Tentem agora pensar em qualquer coisa que valha mesmo a pena. Não precisa de ser algo que tenha mudado o mundo (mesmo que seja só o vosso), basta ser alguma coisa que vos tenha ficado na memória. É um bom teste. Porque pelo menos a maior parte (e já é uma parte enorme) do que é “agradável” costuma ser também ao mesmo tempo amplamente esquecível. E há uma razão forte para o nosso cérebro não considerar relevante recordar pessoas ou eventos agradáveis. É que costumam ser também incrivelmente chatos. Qualquer pessoa com alguma prática, quando ouve a palavra “agradável”, saca logo de um bocejo. E muda de conversa (ou de interlocutor).

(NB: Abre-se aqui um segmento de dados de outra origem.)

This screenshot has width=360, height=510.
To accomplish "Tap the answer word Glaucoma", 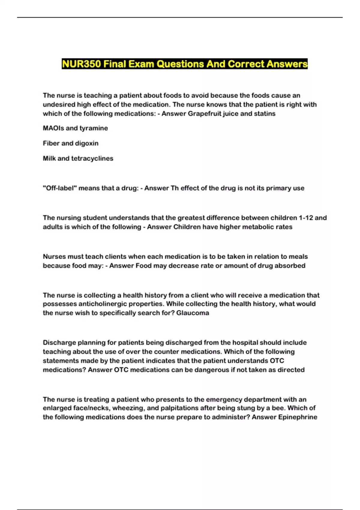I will point(193,313).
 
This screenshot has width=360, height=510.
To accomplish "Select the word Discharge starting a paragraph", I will point(59,343).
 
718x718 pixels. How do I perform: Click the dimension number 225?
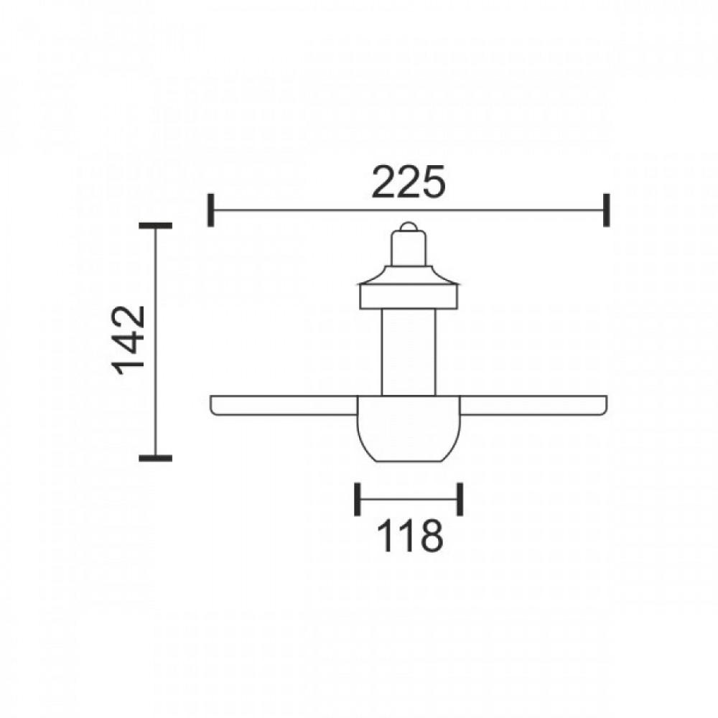tap(408, 182)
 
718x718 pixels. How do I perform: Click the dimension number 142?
tap(129, 340)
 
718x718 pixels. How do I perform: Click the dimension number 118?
tap(410, 536)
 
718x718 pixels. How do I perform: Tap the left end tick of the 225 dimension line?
tap(210, 210)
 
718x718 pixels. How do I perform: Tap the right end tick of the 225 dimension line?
tap(606, 210)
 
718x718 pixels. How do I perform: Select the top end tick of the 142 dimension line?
tap(156, 225)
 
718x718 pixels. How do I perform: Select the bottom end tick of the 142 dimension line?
tap(156, 458)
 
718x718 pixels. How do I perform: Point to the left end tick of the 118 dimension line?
tap(357, 499)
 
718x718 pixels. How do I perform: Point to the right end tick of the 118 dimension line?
tap(460, 499)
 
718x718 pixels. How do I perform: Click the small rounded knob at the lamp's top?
tap(408, 226)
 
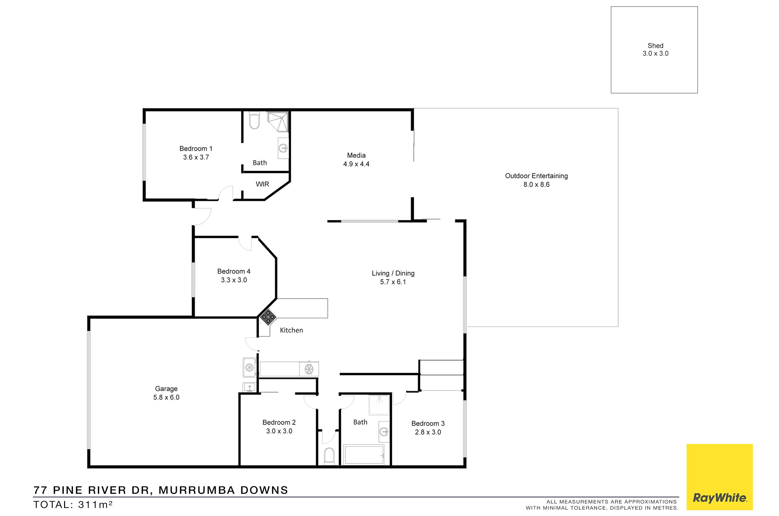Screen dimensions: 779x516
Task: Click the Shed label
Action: (x=655, y=46)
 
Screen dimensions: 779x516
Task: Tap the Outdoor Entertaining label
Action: (x=536, y=176)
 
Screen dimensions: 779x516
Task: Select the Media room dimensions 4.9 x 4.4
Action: (x=356, y=164)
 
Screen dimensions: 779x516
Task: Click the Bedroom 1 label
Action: (x=196, y=149)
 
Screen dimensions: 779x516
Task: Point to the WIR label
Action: (x=262, y=184)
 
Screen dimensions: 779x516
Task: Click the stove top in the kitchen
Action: (x=268, y=317)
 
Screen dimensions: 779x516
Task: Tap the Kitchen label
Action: (x=291, y=330)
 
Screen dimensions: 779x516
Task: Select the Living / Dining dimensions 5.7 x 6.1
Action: (x=393, y=282)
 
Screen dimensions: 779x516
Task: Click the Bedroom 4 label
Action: (x=233, y=272)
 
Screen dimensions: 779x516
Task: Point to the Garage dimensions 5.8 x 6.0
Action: (x=166, y=397)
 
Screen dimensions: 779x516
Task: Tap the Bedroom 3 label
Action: (x=428, y=424)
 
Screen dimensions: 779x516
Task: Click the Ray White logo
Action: (x=719, y=477)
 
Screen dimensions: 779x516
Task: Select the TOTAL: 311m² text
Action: (x=73, y=504)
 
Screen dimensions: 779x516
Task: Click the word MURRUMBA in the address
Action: (x=197, y=490)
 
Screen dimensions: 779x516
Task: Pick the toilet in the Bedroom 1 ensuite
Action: (x=254, y=120)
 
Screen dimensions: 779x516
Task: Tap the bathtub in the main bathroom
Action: (x=364, y=455)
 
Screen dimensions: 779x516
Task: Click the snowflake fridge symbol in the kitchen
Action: (x=309, y=369)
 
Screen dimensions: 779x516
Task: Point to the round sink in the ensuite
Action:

“Agradável” rima com “abominável”, com “intragável” e com “detestável”. Infelizmente, desde há uns tempos chegou esta moda do agradável. E tem sido uma autêntica praga, um bocado como os almoços ao balcão para os empregados bancários. E, se virmos bem, até não combina mal com os queques e os croquetes que se engolem à pressa nesses sítios. Mas reparem como seria impensável (outra rima indesejável) qualificar uma grande paixão ou uma grande vitória ─ ou tudo o que seja minimamente importante ─ como “agradável”.

Em suma, caro leitor, por via das dúvidas, o melhor é ousar ter uma vida extraordinária (ou até uma vida extra ordinária, se for caso disso), tudo, menos ficar-se por uma existência agradável.